=== Exercise material ===

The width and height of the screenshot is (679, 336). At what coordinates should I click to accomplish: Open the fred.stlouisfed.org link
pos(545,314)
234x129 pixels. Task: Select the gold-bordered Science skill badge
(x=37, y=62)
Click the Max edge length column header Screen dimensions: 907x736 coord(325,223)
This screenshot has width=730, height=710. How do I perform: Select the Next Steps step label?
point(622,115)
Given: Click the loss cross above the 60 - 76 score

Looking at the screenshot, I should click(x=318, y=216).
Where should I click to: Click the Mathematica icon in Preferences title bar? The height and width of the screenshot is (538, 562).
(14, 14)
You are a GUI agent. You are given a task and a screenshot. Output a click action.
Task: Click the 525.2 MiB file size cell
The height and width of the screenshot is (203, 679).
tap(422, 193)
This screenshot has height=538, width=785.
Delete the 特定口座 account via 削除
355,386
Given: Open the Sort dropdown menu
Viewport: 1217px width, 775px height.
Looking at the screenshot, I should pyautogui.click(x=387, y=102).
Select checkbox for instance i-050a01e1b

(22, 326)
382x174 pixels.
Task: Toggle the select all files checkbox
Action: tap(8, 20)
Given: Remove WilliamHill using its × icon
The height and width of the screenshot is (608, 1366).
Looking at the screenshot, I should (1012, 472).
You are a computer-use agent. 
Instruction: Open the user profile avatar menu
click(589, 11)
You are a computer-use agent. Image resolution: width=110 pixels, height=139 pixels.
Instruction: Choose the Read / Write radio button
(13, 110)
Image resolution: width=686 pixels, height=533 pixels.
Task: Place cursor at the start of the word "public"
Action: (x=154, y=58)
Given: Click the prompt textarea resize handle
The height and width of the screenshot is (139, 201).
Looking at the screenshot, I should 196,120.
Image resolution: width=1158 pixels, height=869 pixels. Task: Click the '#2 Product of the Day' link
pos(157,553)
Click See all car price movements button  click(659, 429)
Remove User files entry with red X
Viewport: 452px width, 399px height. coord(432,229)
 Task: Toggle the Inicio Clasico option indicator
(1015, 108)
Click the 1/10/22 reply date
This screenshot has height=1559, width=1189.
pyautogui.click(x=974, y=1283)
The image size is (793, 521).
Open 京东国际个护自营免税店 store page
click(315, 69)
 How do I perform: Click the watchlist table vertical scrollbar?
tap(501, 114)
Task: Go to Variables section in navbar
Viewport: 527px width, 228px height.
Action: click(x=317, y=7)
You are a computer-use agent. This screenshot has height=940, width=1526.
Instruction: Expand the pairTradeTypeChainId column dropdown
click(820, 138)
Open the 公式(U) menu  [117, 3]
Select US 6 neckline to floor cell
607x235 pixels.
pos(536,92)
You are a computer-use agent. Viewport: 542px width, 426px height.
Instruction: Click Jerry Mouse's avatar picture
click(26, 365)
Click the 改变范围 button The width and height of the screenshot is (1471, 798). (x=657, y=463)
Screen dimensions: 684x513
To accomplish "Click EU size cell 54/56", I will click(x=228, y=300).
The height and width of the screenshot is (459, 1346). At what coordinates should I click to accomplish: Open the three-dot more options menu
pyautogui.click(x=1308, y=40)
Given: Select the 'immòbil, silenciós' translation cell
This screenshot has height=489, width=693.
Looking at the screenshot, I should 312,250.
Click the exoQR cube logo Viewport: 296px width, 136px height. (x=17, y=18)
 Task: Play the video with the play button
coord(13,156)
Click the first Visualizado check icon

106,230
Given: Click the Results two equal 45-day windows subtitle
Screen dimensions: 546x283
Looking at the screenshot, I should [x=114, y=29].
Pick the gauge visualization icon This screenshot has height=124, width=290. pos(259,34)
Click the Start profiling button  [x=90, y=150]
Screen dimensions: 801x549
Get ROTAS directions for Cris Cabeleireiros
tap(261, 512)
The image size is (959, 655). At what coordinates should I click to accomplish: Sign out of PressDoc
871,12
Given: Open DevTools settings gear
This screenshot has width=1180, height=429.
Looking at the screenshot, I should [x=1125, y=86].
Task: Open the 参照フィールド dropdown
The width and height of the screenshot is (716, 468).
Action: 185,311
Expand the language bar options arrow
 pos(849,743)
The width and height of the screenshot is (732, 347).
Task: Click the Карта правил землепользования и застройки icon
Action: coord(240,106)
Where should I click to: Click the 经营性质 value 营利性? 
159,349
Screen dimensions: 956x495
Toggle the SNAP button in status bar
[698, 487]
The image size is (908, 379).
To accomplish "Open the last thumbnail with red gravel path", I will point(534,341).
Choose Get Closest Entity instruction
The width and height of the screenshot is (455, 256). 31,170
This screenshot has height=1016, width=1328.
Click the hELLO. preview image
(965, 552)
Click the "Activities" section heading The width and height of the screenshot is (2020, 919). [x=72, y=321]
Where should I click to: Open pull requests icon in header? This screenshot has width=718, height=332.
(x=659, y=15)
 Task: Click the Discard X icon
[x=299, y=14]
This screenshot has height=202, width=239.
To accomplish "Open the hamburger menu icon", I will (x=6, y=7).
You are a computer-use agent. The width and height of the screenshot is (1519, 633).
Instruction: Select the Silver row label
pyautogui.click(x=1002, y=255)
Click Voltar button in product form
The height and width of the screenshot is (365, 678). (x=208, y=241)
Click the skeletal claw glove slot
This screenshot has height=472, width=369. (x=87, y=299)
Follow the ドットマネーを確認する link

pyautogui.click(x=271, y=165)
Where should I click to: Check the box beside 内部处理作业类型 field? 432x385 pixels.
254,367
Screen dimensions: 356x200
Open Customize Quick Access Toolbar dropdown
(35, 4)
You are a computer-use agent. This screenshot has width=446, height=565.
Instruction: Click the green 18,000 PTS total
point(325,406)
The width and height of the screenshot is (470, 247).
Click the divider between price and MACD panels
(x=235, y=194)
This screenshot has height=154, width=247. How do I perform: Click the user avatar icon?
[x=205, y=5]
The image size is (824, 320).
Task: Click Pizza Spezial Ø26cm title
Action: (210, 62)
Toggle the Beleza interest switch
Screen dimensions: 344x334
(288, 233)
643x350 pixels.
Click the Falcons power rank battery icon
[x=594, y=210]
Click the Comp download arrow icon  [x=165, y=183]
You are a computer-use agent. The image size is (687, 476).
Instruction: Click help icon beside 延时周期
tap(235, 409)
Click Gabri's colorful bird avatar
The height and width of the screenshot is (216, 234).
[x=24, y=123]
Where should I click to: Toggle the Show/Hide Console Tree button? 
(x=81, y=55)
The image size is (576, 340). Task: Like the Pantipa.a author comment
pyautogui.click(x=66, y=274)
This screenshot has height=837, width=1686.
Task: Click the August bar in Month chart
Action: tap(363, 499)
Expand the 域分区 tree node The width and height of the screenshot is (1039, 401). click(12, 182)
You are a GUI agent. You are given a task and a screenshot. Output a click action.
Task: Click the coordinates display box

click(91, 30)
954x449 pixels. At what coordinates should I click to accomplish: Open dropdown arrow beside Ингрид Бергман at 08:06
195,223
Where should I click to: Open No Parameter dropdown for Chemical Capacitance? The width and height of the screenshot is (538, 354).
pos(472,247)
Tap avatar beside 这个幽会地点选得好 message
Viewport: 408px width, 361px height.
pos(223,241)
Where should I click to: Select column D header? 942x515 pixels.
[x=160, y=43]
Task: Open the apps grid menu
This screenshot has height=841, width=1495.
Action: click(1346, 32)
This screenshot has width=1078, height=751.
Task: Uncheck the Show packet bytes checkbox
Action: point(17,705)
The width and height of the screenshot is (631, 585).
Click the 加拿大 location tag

===

Instructions for the task: For each line in the records that contains the word "computer", make a copy.

Answer area:
You are a computer-use agent. 
You are a computer-use agent. Image resolution: width=110 pixels, height=139 pixels.
You are a computer-use agent. This screenshot has height=940, width=1526.
You are a computer-use agent. Viewport: 542px width, 426px height.
You are a computer-use agent. The width and height of the screenshot is (1519, 633).
You are a computer-use agent. This screenshot has width=446, height=565.
You are a computer-use agent. The image size is (687, 476).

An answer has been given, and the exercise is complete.